During a town hall in Pennsylvania to promote Donald Trump’s campaign on Thursday, the world’s wealthiest man rattled off a series of false claims about elections, including alluding to a conspiracy theory that Dominion was part of a plot to rig the election against Trump.

“When you have mail-in ballots and no proof of citizenship, it’s almost impossible to prove cheating,” he said. “Statistically there are some very strange things that happen that are statistically incredibly unlikely. There’s always this question of, say, the Dominion voting machines. It is weird that, I think, they were used in Philadelphia and in Maricopa County [Arizona] but not in a lot of other places. Doesn’t that seem like a heck of a coincidence?”

He added that “the last thing I would do is trust a computer program.”

The following day, Republican congresswoman Marjorie Taylor Greene of Georgia claimed that a Dominion machine “changed” a voter’s ballot in her district. Early voting in the state started this week.

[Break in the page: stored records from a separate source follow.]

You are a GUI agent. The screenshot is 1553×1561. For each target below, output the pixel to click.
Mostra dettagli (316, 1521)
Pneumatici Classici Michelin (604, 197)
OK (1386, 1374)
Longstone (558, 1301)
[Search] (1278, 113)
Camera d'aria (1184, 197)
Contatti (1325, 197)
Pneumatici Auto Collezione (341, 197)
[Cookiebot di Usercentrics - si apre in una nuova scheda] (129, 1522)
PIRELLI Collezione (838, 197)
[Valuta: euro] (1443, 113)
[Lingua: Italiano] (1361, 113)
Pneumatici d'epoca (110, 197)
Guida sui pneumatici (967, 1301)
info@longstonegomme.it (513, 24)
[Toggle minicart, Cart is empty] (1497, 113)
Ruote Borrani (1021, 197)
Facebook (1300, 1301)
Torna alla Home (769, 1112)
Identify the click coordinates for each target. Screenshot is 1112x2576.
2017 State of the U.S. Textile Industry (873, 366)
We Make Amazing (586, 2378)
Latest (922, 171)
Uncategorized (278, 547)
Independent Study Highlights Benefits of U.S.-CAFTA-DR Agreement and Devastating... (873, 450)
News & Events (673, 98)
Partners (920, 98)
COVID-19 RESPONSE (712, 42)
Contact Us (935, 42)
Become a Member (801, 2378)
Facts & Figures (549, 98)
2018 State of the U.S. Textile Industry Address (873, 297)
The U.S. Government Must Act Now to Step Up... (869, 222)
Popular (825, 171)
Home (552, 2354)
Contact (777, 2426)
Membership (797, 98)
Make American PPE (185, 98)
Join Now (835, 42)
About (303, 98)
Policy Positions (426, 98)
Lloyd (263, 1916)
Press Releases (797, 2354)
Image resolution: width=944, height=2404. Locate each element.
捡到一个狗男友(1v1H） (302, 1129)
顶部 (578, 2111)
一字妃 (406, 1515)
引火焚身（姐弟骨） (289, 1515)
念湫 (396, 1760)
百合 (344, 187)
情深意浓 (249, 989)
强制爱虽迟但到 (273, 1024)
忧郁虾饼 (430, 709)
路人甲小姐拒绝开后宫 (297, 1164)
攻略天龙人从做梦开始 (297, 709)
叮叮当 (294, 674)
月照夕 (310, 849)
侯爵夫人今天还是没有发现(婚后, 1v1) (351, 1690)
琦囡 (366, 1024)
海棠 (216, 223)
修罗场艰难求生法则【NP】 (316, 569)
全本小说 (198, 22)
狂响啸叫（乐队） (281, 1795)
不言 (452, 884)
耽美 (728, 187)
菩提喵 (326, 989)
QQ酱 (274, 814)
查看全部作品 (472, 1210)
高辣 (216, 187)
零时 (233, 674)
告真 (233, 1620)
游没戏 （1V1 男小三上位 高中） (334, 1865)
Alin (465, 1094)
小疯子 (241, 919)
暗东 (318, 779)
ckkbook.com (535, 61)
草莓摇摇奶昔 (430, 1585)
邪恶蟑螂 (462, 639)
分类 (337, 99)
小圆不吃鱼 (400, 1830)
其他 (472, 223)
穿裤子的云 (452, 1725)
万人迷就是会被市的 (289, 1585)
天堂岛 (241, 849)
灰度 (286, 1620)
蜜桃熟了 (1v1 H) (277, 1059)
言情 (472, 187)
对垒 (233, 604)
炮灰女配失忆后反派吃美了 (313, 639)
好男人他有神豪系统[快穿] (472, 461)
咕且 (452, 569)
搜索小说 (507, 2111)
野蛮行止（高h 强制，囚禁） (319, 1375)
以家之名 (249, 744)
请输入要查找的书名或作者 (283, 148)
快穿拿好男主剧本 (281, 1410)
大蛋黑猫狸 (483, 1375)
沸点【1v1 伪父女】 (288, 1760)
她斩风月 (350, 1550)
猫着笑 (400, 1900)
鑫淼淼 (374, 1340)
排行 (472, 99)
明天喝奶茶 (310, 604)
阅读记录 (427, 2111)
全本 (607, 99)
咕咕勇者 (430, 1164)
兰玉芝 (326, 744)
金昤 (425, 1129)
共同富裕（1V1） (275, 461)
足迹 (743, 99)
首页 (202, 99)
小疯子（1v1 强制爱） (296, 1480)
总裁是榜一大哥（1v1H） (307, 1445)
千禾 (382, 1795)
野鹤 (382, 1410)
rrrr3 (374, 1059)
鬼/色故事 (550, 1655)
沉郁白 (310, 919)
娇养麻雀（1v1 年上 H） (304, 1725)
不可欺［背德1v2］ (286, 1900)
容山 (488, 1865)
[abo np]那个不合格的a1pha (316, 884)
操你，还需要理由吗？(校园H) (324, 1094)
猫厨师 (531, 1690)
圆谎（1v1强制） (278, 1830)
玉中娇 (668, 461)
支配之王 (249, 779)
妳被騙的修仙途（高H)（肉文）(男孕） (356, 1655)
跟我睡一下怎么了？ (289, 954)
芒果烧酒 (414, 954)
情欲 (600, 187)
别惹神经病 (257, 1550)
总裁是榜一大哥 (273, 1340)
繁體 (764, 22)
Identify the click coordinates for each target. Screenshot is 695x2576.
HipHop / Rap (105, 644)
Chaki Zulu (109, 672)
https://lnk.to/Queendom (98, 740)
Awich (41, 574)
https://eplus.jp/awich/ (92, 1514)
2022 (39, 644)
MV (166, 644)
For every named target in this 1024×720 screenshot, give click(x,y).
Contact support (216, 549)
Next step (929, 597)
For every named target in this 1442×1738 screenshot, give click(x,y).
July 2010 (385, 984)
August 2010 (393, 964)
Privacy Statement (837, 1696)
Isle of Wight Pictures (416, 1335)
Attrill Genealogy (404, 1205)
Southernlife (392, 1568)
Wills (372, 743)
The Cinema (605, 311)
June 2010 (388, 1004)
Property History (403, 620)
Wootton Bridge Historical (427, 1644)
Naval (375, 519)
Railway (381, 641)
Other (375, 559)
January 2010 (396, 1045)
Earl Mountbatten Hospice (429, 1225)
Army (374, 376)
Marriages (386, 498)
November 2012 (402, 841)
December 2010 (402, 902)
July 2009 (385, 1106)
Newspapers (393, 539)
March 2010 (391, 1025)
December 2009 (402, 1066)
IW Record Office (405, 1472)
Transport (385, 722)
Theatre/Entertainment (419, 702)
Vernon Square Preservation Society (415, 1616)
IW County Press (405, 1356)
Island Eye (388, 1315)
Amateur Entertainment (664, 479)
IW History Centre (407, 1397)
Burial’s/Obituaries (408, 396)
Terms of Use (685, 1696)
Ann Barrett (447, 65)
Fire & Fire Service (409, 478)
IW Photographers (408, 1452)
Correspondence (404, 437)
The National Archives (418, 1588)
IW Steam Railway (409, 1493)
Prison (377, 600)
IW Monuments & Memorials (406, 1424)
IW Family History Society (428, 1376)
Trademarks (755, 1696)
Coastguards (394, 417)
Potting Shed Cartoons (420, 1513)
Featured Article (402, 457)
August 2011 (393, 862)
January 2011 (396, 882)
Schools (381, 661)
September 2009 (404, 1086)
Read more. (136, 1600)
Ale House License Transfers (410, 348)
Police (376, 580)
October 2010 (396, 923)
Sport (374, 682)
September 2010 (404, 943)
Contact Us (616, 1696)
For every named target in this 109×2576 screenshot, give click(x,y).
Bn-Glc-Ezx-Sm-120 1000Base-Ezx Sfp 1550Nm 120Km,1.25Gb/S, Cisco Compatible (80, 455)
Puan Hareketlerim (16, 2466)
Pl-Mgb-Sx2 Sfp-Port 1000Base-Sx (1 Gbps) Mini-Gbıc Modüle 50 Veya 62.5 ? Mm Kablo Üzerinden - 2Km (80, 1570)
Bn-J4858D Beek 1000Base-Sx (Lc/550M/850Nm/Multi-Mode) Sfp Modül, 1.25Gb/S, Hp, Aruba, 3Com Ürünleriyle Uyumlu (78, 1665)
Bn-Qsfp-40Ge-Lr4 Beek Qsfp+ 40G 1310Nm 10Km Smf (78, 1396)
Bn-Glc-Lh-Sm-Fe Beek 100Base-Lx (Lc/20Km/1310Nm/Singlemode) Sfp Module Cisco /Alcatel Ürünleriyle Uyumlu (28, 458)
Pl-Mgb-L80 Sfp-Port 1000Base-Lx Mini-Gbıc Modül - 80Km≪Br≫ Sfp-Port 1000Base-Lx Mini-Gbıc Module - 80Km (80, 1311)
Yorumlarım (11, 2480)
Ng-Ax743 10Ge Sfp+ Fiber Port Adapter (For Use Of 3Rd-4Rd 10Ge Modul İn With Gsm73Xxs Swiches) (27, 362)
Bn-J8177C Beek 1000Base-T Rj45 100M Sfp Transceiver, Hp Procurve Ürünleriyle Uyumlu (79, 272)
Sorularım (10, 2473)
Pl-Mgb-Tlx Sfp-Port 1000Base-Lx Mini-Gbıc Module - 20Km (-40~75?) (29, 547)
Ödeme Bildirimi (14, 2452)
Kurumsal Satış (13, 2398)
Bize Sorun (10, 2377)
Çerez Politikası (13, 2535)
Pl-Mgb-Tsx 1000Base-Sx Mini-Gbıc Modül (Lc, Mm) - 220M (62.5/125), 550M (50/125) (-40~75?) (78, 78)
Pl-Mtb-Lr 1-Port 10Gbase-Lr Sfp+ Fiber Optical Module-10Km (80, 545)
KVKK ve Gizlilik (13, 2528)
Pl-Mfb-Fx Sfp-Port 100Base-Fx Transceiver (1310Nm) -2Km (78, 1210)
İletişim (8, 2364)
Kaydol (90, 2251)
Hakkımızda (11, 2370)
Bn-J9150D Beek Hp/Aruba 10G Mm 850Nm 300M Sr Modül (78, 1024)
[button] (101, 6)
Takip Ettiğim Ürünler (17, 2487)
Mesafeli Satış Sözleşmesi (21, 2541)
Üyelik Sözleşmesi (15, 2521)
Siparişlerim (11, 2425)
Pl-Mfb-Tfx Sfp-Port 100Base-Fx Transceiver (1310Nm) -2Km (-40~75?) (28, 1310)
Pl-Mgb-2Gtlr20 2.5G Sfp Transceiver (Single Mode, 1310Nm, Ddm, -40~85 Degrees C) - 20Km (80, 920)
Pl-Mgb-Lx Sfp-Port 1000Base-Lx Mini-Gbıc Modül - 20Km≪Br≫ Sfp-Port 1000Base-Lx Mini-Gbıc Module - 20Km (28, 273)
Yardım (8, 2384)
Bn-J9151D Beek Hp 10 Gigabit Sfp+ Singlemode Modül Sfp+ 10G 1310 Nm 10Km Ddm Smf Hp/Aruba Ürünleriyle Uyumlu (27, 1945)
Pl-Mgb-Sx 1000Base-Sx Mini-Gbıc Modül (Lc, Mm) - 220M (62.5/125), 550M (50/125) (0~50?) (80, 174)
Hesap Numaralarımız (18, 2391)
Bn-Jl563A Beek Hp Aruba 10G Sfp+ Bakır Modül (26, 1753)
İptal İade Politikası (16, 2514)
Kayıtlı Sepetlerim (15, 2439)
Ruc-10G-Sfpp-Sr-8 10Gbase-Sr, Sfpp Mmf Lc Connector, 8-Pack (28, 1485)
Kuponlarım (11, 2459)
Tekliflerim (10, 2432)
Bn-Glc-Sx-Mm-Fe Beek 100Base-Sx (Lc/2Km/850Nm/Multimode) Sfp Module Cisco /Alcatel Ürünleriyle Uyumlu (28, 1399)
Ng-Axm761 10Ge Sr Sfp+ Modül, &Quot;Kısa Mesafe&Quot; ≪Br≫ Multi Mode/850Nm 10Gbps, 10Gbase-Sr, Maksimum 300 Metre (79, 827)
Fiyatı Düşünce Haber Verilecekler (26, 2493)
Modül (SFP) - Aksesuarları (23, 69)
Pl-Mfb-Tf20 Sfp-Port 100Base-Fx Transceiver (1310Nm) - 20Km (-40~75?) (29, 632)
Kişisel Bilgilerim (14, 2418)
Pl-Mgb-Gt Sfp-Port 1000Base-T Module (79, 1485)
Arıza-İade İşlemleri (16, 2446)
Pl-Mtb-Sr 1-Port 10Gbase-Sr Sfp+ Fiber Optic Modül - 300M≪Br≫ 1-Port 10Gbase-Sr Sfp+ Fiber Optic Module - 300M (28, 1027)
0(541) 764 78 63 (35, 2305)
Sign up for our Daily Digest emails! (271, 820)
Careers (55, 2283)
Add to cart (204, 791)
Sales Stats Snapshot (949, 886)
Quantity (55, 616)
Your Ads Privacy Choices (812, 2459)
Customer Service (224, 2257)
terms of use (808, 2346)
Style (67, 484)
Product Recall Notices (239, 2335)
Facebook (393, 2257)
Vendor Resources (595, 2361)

“It had switched,” she told conspiracy theory-fuelled media network InfoWars on Friday.

Elon Musk talks to voters in Pennsylvania on October 17 (Getty Images)

“They had to start over, and they went through it several times, and it kept on making the same error. Kept on switching the votes. And so this is something we’re just starting to look into today … We will be following up.”

A spokesperson for Dominion told The Independent that he company’s “understanding from the county is this instance was voter error and has since been resolved.”

“The false claim that voting machines can switch votes has been repeatedly debunked.”

Last year, Fox News agreed to settle a defamation lawsuit from Dominion that accused the network of spreading false statements about its business in the aftermath of the 2020 presidential election. The network settled for more than $787 million, marking the largest-ever settlement of its kind in American history.

Dominion has also filed lawsuits against former Trump-allied attorneys Rudy Giuliani and Sidney Powell and election conspiracy theorists Mike Lindell and Patrick Byrne, as well as right-wing media networks One America News and Newsmax, over similarly false statements about the company.

A Dominion spokesperson refuted Musk’s statements: “Fact: Dominion does not serve Philadelphia County. Fact: Dominion’s voting systems are already based on voter verified paper ballots. Fact: Hand counts and audits of such paper ballots have repeatedly proven that Dominion machines produce accurate results. These are not matters of opinion. They are verifiable facts.”

Election officials, courts and Trump’s own administration and campaign have failed to produce any evidence of widespread election fraud. Musk’s suggestion that Dominion produced irregularities in Arizona and Pennsylvania — two states that Trump lost in 2020 — is also not grounded in reality; election officials from both parties have repeatedly verified the results in those states, and the company’s machines were not even used in Philadelphia.

The persistent false narrative that Trump lost the 2020 election due to fraud also fuels his 2024 campaign. At least 14 of the 82 state electors chosen to represent the Republican Party this year are tied to “fake elector” schemes in several states. Some are currently under criminal prosecution. Another 16 falsely believe President Joe Biden only won because of widespread fraud.